题目 –
从下面的给定文段中摘录一段原文。从“气道上皮细胞凋亡是慢性气道炎”这几个字开始，到“症的治疗探索出新的治疗靶点。”结束，原样抄出。

气道上皮细胞凋亡是慢性气道炎性疾病重要的病理生理现象。研究者在已结题NSFC项目中发现，分泌型CLCA1刺激钙激活氯离子通道TMEM16A高表达的气道上皮细胞后，细胞凋亡率显著增加，提示CLCA1/TMEM16A和气道上皮细胞凋亡有关。基于氯离子通道和细胞容积调控的关系，我们推测TMEM16A的过度活化及其继发的凋亡相关容积减少可能是引发凋亡的关键。本项目拟在体内外模型中研究CLCA1/TMEM16A和气道上皮细胞凋亡的关系，探讨CLCA1减弱TMEM16A与脂肪筏区主要蛋白caveolin1的结合力，使TMEM16A转位至非脂肪筏区激活的机制，以及激活后细胞内渗透压、细胞体积调节能力、牛磺酸外流量和凋亡相关基因表达的变化。预期结果将阐明CLCA1活化TMEM16A，进而触发凋亡相关容积减少、导致气道上皮细胞凋亡的现象和机制，为气道上皮细胞凋亡和慢性气道炎症的治疗探索出新的治疗靶点。

Apoptosis of bronchial epithelial cells (BEC) plays an important role in the pathogenesis of chronic airway inflammatory diseases. It was found in the last NSFC project（81200028） study that secreted Chloride Channel Accessory 1 (CLCA1) could significantly increase the rate of apoptosis in the bronchial epithelial cells transfected with transmembrane member 16A (TMEM16A). It indicates that apoptosis of BEC is associated with CLCA1/TMEM16A and the speculated mechanism is that apoptosis is induced by an excessive activation of TMEM16A and apoptotic volume decrease (AVD) induced by TMEM16A. In the present study, we will look into the role of TMEM16A in the apoptosis of BEC in vivo and in vitro by up-regulating or down-regulating CLCA1 or TMEM16A expression. We will also study the possible processes, that CLCA1 activates TMEM16A due to lessen the strength of interaction between TMEM16A and Caveolin-1 which is the main protein of lipid rafts and relocate TMEM16A to non-raft fractions by Co-Immunoprecipitation (Co-IP), GST-pulldown assays and Sucrose centrifugation assays. A further study will be conducted to explore if over-activation of TMEM16A could induce AVD directly. We will detect intracellular osmotic pressure, cell volume regulation and taurine efflux after TMEM16A activation. We seek to characterizes the role of CLCA1/TMEM16A in inducing apoptosis and regulating airway inflammatory-state , demonstrate the mechanism of CACL1 inducing TMEM16A activation and the mechanism of TMEM16A inducing AVD, providing a new therapeutic target for epithelial cell apoptosis and chronic airway inflammatory diseases.

已知资料 –
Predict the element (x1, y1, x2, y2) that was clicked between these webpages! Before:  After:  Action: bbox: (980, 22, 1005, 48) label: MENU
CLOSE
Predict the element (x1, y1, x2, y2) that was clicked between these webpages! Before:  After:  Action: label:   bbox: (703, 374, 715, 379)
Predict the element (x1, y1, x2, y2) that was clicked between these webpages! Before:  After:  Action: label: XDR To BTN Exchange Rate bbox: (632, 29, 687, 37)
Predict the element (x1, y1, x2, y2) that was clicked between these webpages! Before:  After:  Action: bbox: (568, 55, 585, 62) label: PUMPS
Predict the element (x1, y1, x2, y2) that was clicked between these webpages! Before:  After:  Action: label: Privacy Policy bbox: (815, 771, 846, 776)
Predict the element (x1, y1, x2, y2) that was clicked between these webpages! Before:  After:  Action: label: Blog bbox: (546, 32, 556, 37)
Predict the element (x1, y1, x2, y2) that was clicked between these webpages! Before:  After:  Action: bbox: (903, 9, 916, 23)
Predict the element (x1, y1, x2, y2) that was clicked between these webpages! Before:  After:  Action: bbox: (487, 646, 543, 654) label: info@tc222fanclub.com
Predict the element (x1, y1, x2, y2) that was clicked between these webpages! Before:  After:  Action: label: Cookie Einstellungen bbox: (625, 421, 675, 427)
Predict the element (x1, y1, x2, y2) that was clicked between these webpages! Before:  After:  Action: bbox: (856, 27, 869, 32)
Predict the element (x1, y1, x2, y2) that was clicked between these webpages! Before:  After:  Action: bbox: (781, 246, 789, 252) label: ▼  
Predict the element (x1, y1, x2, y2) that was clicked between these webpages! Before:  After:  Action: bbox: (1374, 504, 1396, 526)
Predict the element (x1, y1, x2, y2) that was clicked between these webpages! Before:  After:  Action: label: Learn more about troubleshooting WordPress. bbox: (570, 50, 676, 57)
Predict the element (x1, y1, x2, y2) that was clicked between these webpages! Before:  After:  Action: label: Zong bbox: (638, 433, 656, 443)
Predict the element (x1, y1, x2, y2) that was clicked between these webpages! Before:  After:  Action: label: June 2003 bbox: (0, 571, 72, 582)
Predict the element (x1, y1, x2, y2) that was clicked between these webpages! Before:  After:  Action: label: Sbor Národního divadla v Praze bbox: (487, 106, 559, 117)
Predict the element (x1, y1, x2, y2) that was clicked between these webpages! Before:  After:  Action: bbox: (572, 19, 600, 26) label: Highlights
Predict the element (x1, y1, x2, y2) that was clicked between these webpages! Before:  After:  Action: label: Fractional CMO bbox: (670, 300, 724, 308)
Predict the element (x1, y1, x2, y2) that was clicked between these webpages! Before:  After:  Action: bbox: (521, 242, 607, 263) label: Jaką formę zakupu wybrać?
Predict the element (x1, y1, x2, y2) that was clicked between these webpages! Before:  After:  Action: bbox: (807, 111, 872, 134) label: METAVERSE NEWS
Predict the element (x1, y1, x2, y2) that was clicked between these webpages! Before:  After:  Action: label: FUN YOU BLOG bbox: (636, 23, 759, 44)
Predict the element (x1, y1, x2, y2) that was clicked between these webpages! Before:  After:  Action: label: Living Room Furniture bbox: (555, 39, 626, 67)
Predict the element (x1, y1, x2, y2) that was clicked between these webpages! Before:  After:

参考答案 –
气道上皮细胞凋亡是慢性气道炎性疾病重要的病理生理现象。研究者在已结题NSFC项目中发现，分泌型CLCA1刺激钙激活氯离子通道TMEM16A高表达的气道上皮细胞后，细胞凋亡率显著增加，提示CLCA1/TMEM16A和气道上皮细胞凋亡有关。基于氯离子通道和细胞容积调控的关系，我们推测TMEM16A的过度活化及其继发的凋亡相关容积减少可能是引发凋亡的关键。本项目拟在体内外模型中研究CLCA1/TMEM16A和气道上皮细胞凋亡的关系，探讨CLCA1减弱TMEM16A与脂肪筏区主要蛋白caveolin1的结合力，使TMEM16A转位至非脂肪筏区激活的机制，以及激活后细胞内渗透压、细胞体积调节能力、牛磺酸外流量和凋亡相关基因表达的变化。预期结果将阐明CLCA1活化TMEM16A，进而触发凋亡相关容积减少、导致气道上皮细胞凋亡的现象和机制，为气道上皮细胞凋亡和慢性气道炎症的治疗探索出新的治疗靶点。